Il pellicano comune è un uccello che vive in Europa orientale, in Asia sud-occidentale e in Africa, a cui si attribuisce sin dal medioevo un importante significato allegorico. Dagli antichi greci il pellicano veniva chiamato Onocrotalo, perché il suo strano grido, krotos, era simile a quello di un asino (onos) - o perché assomiglia al suono di un sonaglio (sempre krotos) appeso al collo di un asino.

Il fatto che i pellicani adulti curvino il becco verso il petto per dare da mangiare ai loro piccoli i pesci che trasportano nella sacca, ha indotto all’errata credenza che i genitori si lacerino il torace per nutrire i pulcini col proprio sangue, fino a divenire “emblema di carità” (O. Wirth).

Il pellicano è divenuto pertanto il simbolo dell’abnegazione con cui si amano i figli. Per questa ragione l’iconografia cristiana ne ha fatto l’allegoria del supremo sacrificio di Cristo, salito sulla Croce e trafitto al costato da cui sgorgarono il sangue e l’acqua, fonte di vita per gli uomini. Il pellicano è una figura rappresentativa anche in altre culture, infatti i musulmani considerano lo stesso un uccello sacro poiché, come narra una loro leggenda, allorché i costruttori della Ka’ba dovettero interrompere i lavori per mancanza d'acqua, stormi di pellicani avrebbero trasportato nelle loro borse naturali l'acqua occorrente a consentire il completamento dell'importante costruzione sacra.

Antiche leggende raccontano che i suoi piccoli vengono al mondo talmente deboli da sembrare morti, o che la madre, tornando al nido, li trovi uccisi dal serpente o dalla nitticora, suo rivale. Il Fisiologo nel suo inventario  dice che il pellicano ama moltissimo i suoi figli: «quando ha generato i piccoli, questi, non appena sono un po' cresciuti, colpiscono il volto dei genitori; i genitori allora li picchiano e li uccidono. In seguito però ne provano compassione, e per tre giorni piangono i figli che hanno ucciso. Il terzo giorno, la madre si percuote il fianco e il suo sangue, effondendosi sui corpi morti dei piccoli, li risuscita».

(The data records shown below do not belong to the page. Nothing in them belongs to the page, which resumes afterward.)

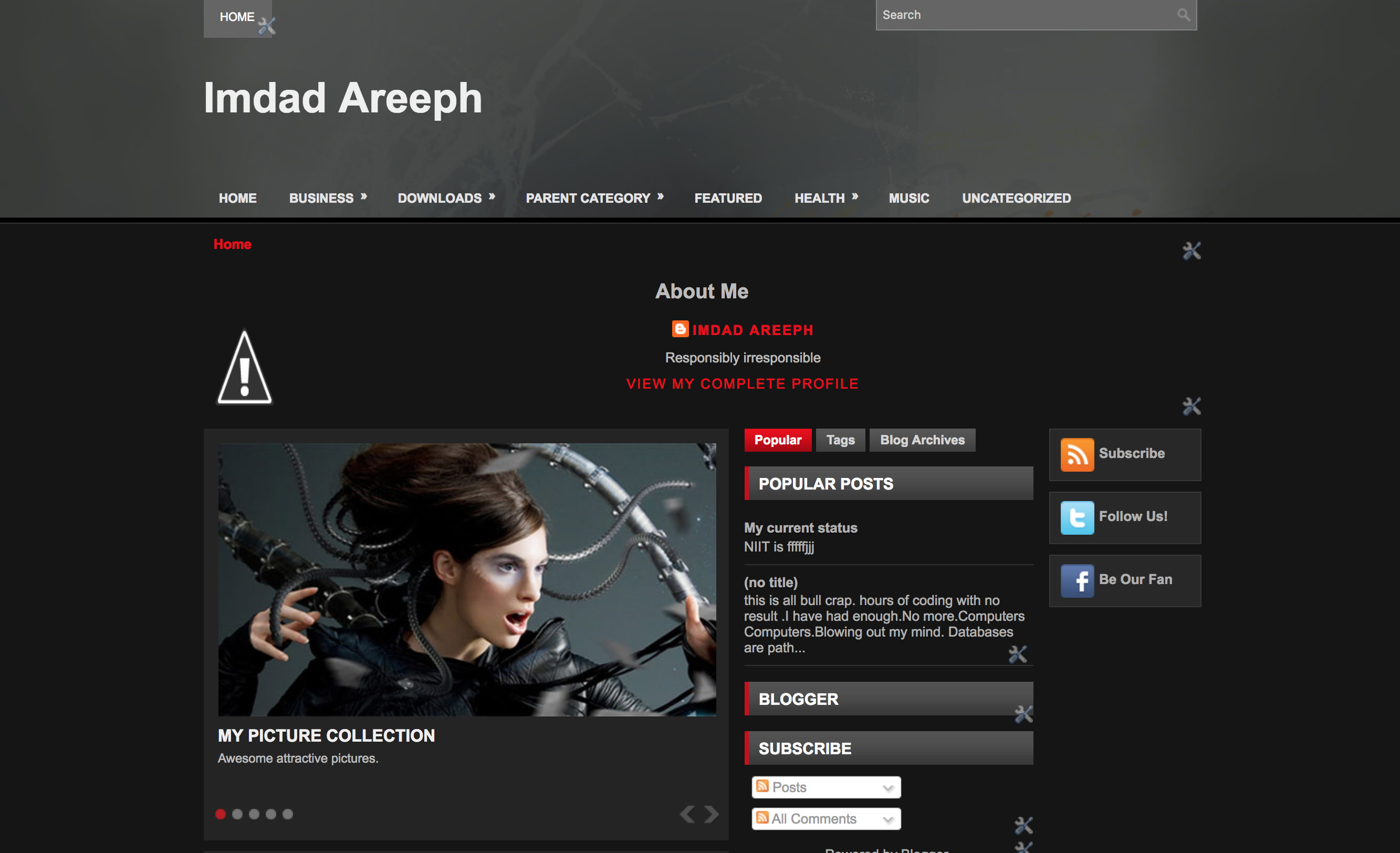This screenshot has width=1400, height=853.
Task: Click wrench edit icon on HOME tab
Action: point(266,26)
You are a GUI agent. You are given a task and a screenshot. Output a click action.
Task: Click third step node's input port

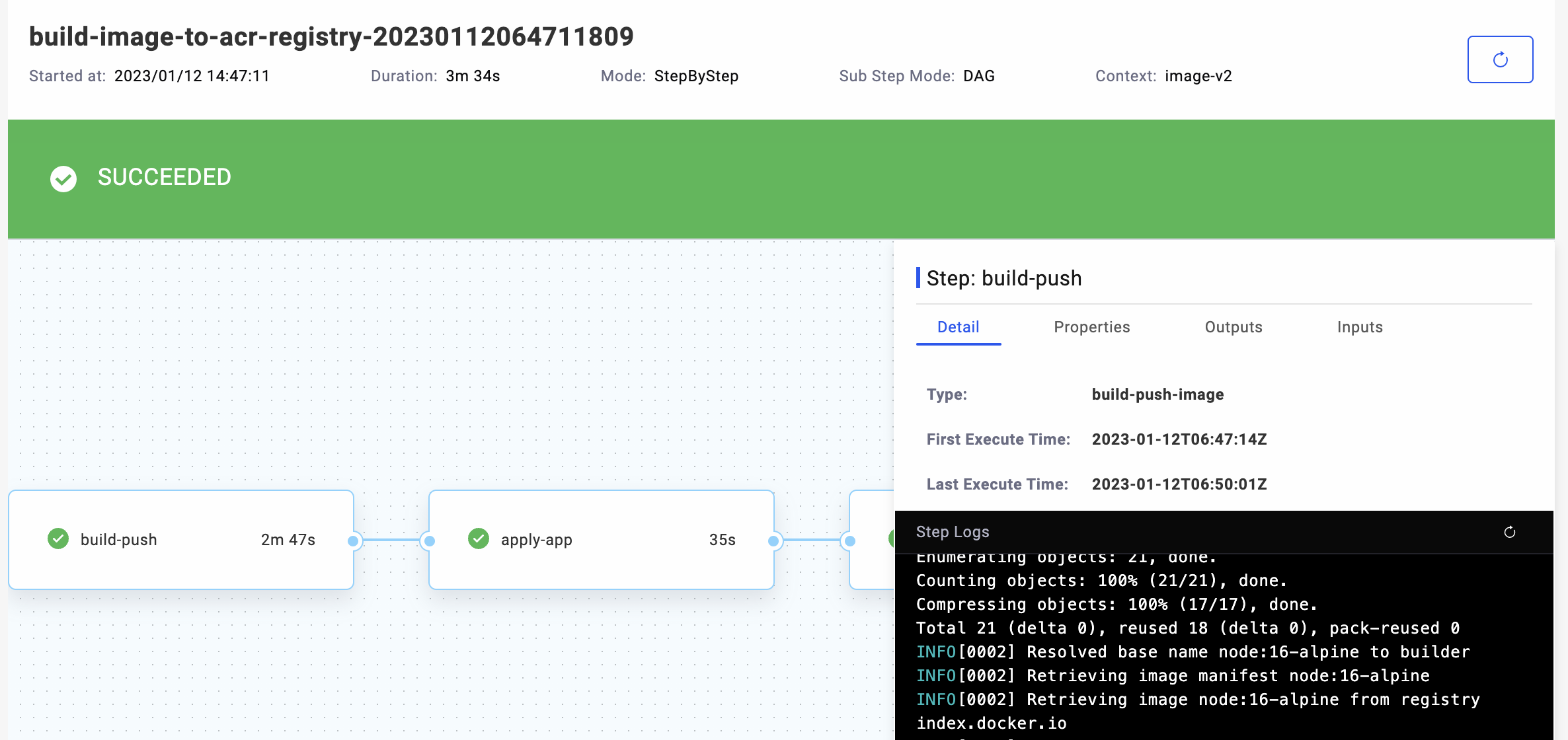coord(850,541)
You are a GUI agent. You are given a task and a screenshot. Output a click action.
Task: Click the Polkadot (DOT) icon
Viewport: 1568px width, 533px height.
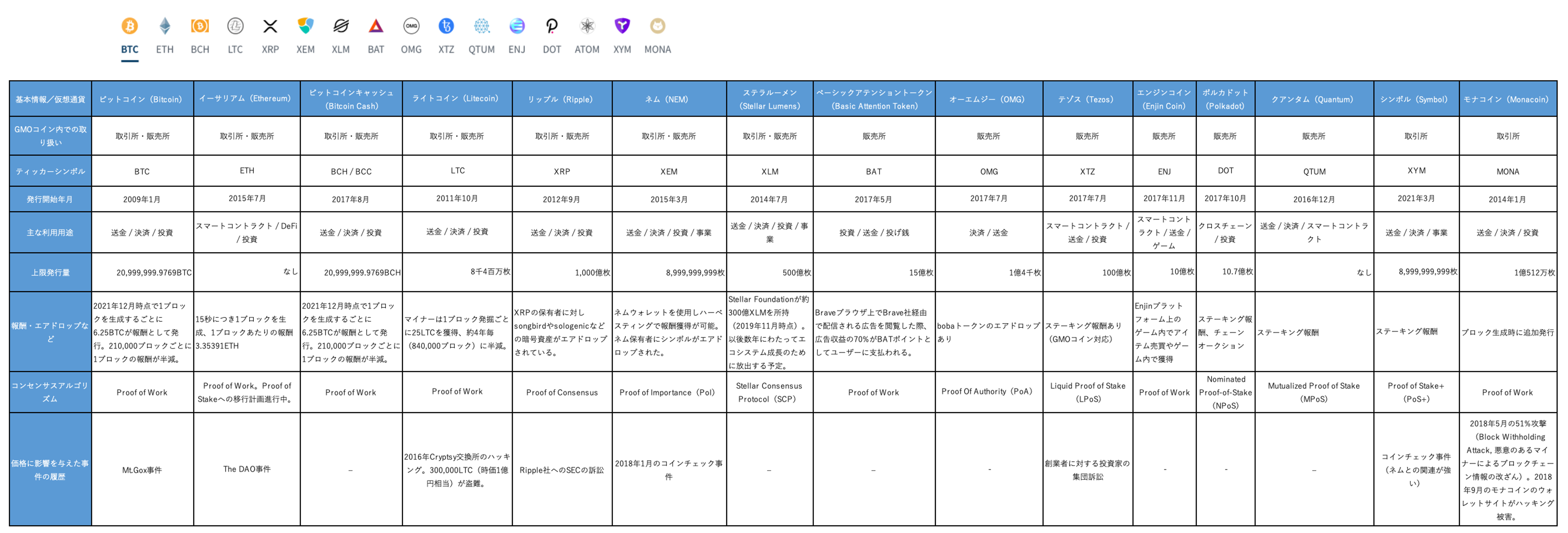[x=552, y=26]
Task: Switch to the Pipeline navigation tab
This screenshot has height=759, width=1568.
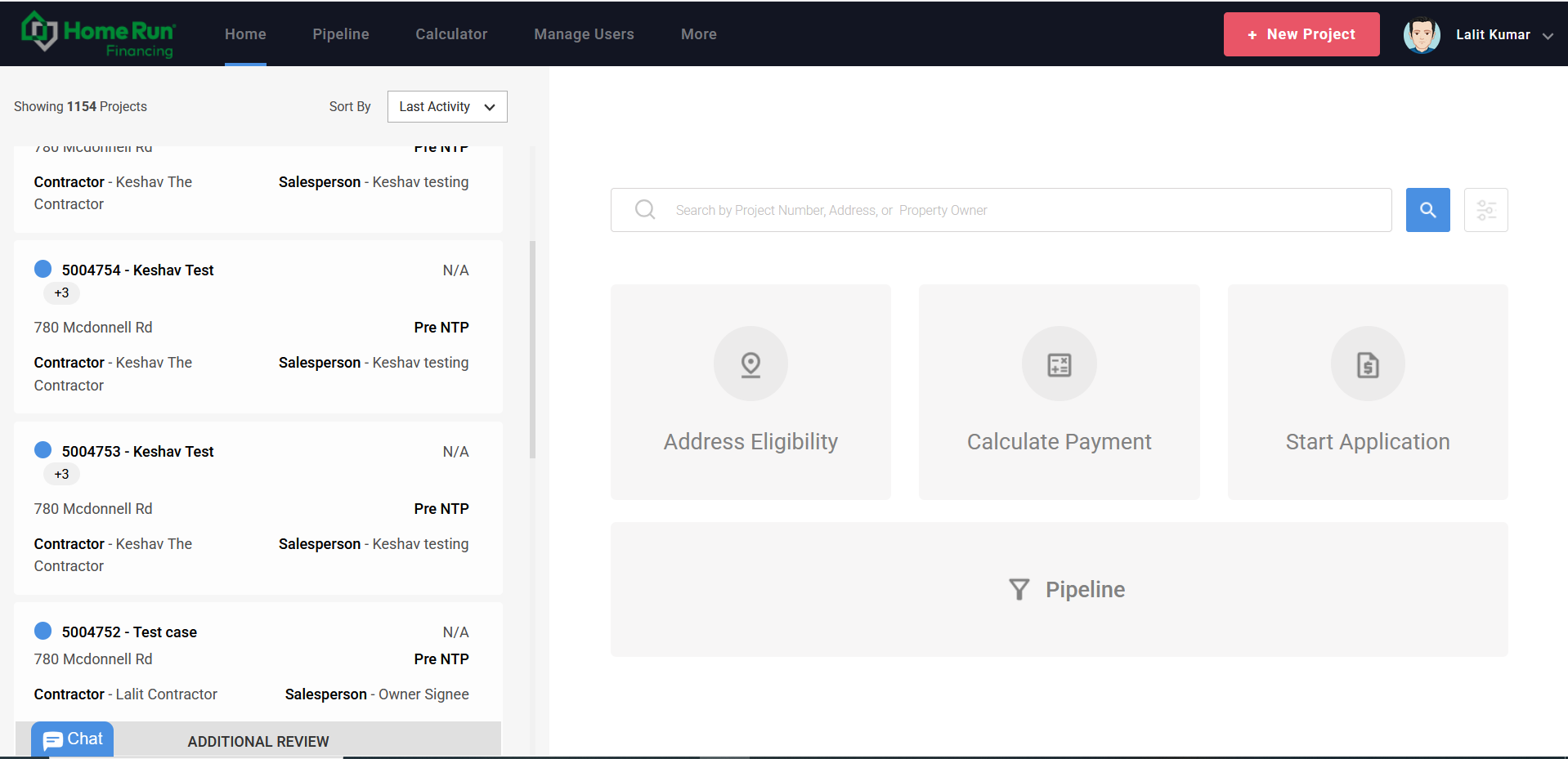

Negli ultimi tre secoli del medioevo, sovente lo spirituale uccello è stato al centro dell'attenzione artistica. Rappresentato in scultura o in pittura col nido dei suoi piccoli sulla sommità della croce e nell'atto di straziarsi il petto con i colpi del suo becco. Il sangue scaturente dal petto del Pellicano è, per l’Ars Symbolica, la forza spirituale che alimenta il lavoro dell’alchimista che, con grande amore e sacrificio, conduce la ricerca della perfezione. Questo emblema è presente nell’iconografia alchemica: da un lato raffigura un genere di storta, ossia un recipiente nel quale veniva riposta la materia liquida per la distillazione, il cui “beccuccio” è piegato in direzione della cupola convessa; dall’altro costituisce un’immagine della “pietra filosofale” dispersa nel piombo allo stato fluido, nel quale si fonde al fine di determinare la trasmutazione del “vile metallo in oro”. Questo volatile è quindi la metàfora dell’aspirazione non egoistica all’ascesa verso la purificazione, della generosità assoluta, "in mancanza della quale, nell'iniziazione, tutto resterebbe irrimediabilmente vano" (O. Wirth).